Revolutionizing Coffee Farming: A Mobile App with GPS-Enabled Reporting for Rapid and Accurate On-Site Detection of Coffee Leaf Diseases Using Integrated Deep Learning
Eric Hitimana,
Martin Kuradusenge,
Omar Janvier Sinayobye,
Chrysostome Ufitinema,
Jane Mukamugema,
Theoneste Murangira,
Emmanuel Masabo,
Peter Rwibasira,
Diane Aimee Ingabire,
Simplice Niyonzima,
Gaurav Bajpai,
Simon Martin Mvuyekure,
Jackson Ngabonziza
Affiliations
Eric Hitimana
Department of Computer and Software Engineering, University of Rwanda, Kigali P.O. Box 3900, Rwanda
Martin Kuradusenge
Department of Computer and Software Engineering, University of Rwanda, Kigali P.O. Box 3900, Rwanda
Omar Janvier Sinayobye
Department of Computer and Software Engineering, University of Rwanda, Kigali P.O. Box 3900, Rwanda
Chrysostome Ufitinema
Department of Biology, University of Rwanda, Kigali P.O. Box 3900, Rwanda
Jane Mukamugema
Department of Biology, University of Rwanda, Kigali P.O. Box 3900, Rwanda
Theoneste Murangira
Department of Computer Science, University of Rwanda, Kigali P.O. Box 2285, Rwanda
Emmanuel Masabo
Department of Computer and Software Engineering, University of Rwanda, Kigali P.O. Box 3900, Rwanda
Peter Rwibasira
Department of Biology, University of Rwanda, Kigali P.O. Box 3900, Rwanda
Diane Aimee Ingabire
Department of Computer and Software Engineering, University of Rwanda, Kigali P.O. Box 3900, Rwanda
Simplice Niyonzima
Department of Computer and Software Engineering, University of Rwanda, Kigali P.O. Box 3900, Rwanda
Gaurav Bajpai
Directorate of Grants and Partnerships, Kampala International University, Kansanga, Kampala P.O. Box 20000, Uganda
Simon Martin Mvuyekure
Crop Innovation and Technology Transfer, Traditional Export Crops Programme, Rwanda Agriculture Board, Kigali P.O. Box 5016, Rwanda
Coffee leaf diseases are a significant challenge for coffee cultivation.
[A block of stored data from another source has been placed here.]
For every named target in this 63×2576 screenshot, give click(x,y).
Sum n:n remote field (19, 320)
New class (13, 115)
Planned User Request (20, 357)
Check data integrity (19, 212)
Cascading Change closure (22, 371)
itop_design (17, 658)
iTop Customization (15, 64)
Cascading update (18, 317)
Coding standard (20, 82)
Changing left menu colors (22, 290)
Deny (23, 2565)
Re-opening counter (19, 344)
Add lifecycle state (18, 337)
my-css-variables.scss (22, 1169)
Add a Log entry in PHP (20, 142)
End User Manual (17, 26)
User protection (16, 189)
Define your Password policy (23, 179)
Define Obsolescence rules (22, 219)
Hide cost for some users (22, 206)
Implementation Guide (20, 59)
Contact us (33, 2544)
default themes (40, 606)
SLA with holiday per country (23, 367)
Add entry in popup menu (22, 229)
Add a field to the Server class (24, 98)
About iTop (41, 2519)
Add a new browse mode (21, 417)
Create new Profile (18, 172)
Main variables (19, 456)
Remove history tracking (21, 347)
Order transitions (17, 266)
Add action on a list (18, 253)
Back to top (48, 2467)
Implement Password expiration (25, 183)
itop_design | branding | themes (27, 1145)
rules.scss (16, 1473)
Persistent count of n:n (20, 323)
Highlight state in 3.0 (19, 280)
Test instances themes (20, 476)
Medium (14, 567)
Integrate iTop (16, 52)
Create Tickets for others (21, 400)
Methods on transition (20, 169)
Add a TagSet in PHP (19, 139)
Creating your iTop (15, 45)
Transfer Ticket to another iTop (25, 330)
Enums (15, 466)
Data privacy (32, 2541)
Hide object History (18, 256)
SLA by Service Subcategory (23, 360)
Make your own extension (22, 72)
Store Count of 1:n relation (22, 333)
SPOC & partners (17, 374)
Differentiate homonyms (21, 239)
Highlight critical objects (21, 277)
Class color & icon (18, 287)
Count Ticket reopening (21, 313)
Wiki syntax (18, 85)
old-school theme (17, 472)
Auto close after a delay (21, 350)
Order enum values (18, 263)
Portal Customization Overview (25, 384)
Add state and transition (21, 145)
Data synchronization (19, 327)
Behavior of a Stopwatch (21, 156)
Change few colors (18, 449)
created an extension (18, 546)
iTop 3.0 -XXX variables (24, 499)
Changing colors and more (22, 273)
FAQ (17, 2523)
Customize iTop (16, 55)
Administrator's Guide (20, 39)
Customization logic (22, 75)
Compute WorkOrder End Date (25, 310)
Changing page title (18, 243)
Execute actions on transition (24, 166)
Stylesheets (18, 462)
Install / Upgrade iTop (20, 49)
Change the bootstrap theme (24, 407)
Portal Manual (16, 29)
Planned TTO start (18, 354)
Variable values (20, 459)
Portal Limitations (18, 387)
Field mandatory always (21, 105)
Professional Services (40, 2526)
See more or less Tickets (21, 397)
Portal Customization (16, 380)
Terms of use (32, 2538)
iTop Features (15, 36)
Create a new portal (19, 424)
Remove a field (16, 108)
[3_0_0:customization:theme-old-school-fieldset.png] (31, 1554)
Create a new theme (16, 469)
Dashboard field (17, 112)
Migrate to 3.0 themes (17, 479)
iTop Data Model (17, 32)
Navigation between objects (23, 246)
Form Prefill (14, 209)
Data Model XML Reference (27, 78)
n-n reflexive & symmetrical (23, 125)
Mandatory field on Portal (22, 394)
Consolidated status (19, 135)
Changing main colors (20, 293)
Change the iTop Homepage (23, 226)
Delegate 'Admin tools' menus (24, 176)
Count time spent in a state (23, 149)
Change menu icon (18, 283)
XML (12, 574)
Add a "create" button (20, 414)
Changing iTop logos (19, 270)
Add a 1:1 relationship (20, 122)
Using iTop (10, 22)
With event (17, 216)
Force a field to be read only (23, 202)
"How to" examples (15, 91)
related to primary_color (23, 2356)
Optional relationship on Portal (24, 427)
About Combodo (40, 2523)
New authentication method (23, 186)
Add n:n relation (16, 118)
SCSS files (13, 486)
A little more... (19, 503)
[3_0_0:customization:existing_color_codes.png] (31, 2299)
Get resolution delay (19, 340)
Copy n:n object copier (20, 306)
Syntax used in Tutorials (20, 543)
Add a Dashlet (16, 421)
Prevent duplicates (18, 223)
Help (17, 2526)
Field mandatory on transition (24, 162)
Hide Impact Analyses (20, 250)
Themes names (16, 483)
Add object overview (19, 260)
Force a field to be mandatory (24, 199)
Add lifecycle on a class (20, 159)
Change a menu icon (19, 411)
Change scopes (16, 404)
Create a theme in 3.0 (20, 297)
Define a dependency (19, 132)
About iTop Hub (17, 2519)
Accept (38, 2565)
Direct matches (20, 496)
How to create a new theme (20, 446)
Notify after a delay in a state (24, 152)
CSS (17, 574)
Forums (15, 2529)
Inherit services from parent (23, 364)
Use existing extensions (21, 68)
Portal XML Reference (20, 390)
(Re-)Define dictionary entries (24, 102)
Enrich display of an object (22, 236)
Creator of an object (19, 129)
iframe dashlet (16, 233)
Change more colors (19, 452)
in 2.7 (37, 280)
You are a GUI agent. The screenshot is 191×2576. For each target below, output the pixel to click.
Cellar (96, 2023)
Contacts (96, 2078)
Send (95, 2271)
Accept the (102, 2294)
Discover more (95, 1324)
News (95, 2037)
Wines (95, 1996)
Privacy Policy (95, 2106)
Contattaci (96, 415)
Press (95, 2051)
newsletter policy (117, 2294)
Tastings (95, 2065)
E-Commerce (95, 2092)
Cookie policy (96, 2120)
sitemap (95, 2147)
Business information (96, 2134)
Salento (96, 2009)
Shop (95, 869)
They can reduce yields, impact bean quality, and necessitate costly disease management efforts. Manual monitoring is labor-intensive and time-consuming. This research introduces a pioneering mobile application equipped with global positioning system (GPS)-enabled reporting capabilities for on-site coffee leaf disease detection. The application integrates advanced deep learning (DL) techniques to empower farmers and agronomists with a rapid and accurate tool for identifying and managing coffee plant health. Leveraging the ubiquity of mobile devices, the app enables users to capture high-resolution images of coffee leaves directly in the field. These images are then processed in real-time using a pre-trained DL model optimized for efficient disease classification. Five models, Xception, ResNet50, Inception-v3, VGG16, and DenseNet, were experimented with on the dataset. All models showed promising performance; however, DenseNet proved to have high scores on all four-leaf classes with a training accuracy of 99.57%. The inclusion of GPS functionality allows precise geotagging of each captured image, providing valuable location-specific information. Through extensive experimentation and validation, the app demonstrates impressive accuracy rates in disease classification. The results indicate the potential of this technology to revolutionize coffee farming practices, leading to improved crop yield and overall plant health.